-- TO DO --
In the material below, find the span from the line with "408x200 pixels. Task: Open" to the line with "Given: Expand the Job No. dropdown" and transcribe only those lines, exactly, ends included, without the pictures.

============

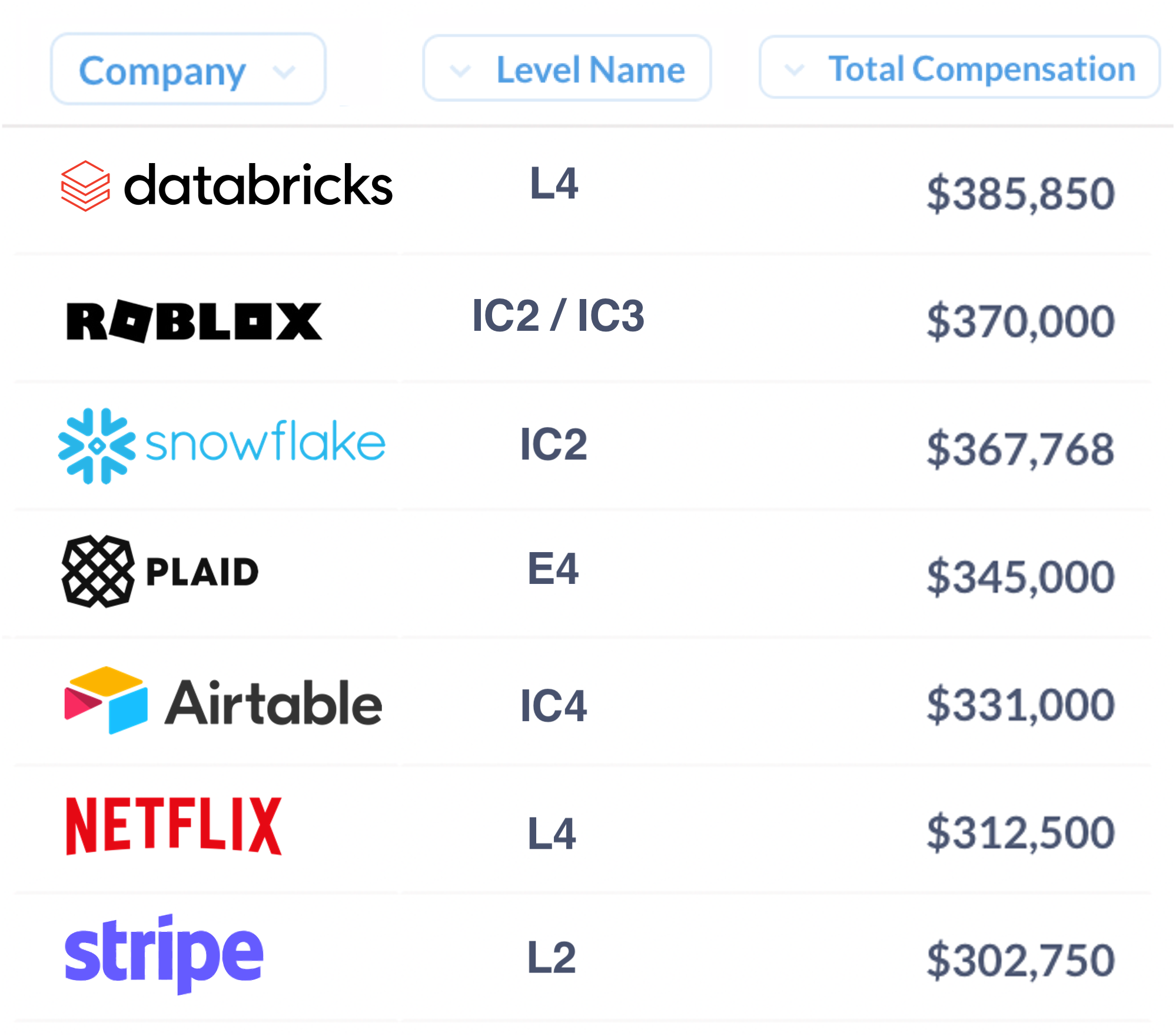Select the Stripe logo

[x=164, y=954]
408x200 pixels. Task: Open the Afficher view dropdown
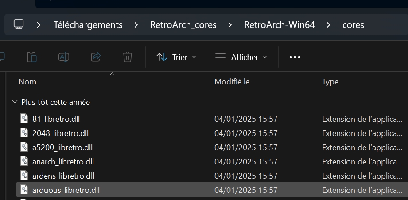(x=241, y=57)
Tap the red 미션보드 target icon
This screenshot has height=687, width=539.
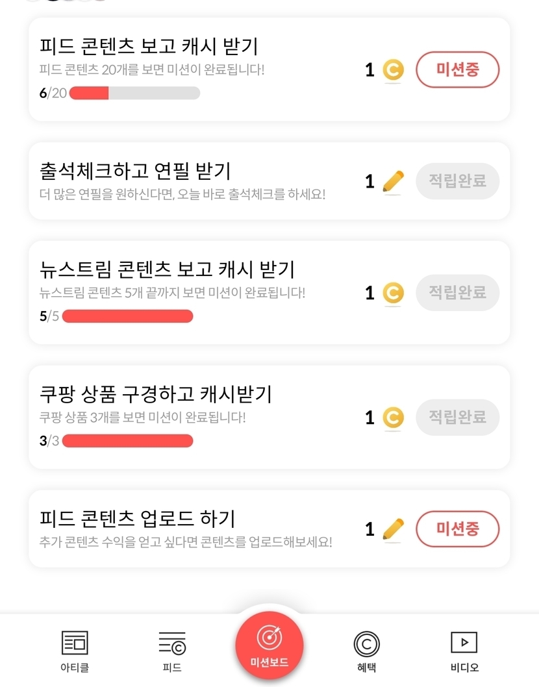pyautogui.click(x=269, y=638)
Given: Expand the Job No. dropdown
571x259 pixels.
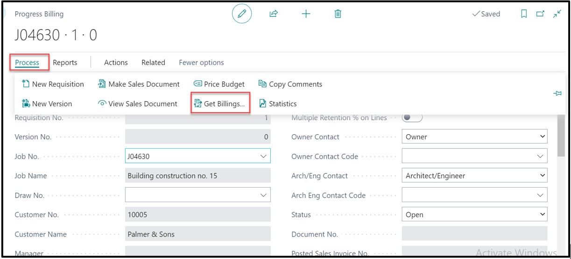Looking at the screenshot, I should click(263, 157).
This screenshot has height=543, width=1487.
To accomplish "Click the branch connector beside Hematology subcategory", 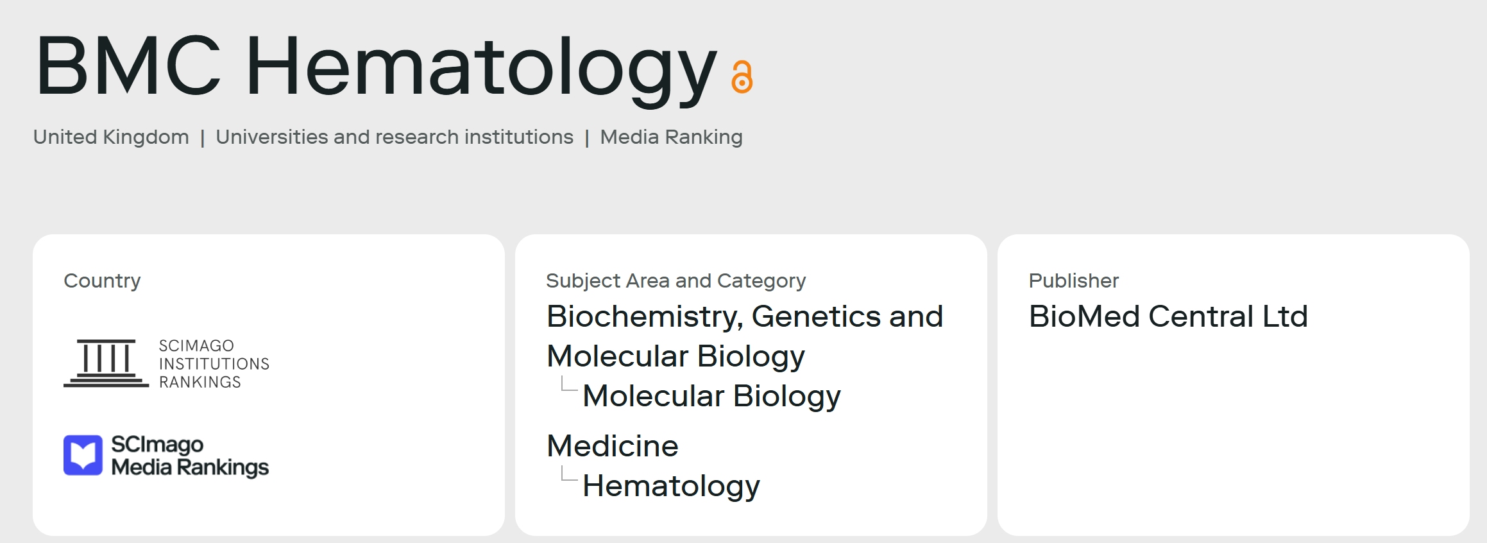I will coord(568,474).
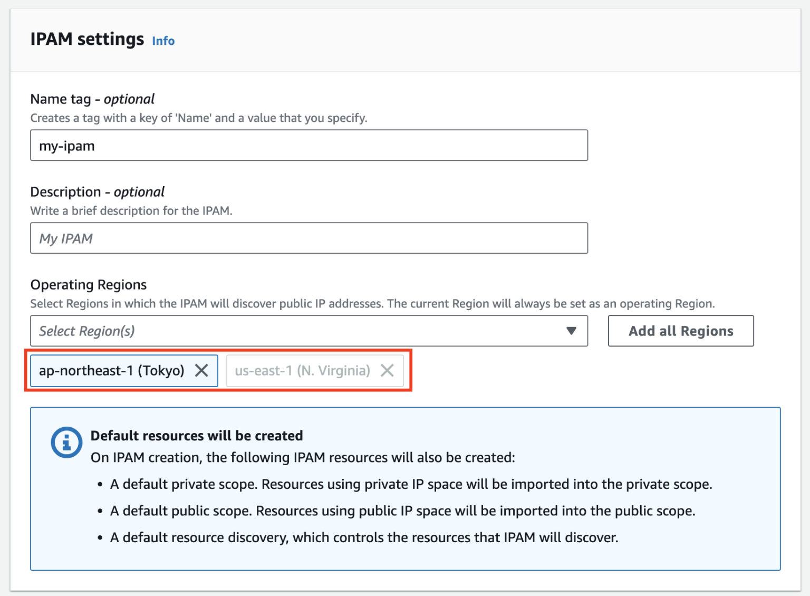Screen dimensions: 810x596
Task: Remove us-east-1 (N. Virginia) via its X icon
Action: [388, 371]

============

-- YOUR SOLUTION --
408x200 pixels. Task: Open the Afficher view dropdown
(x=241, y=57)
Tap the red 미션보드 target icon
This screenshot has height=687, width=539.
pyautogui.click(x=269, y=638)
Given: Expand the Job No. dropdown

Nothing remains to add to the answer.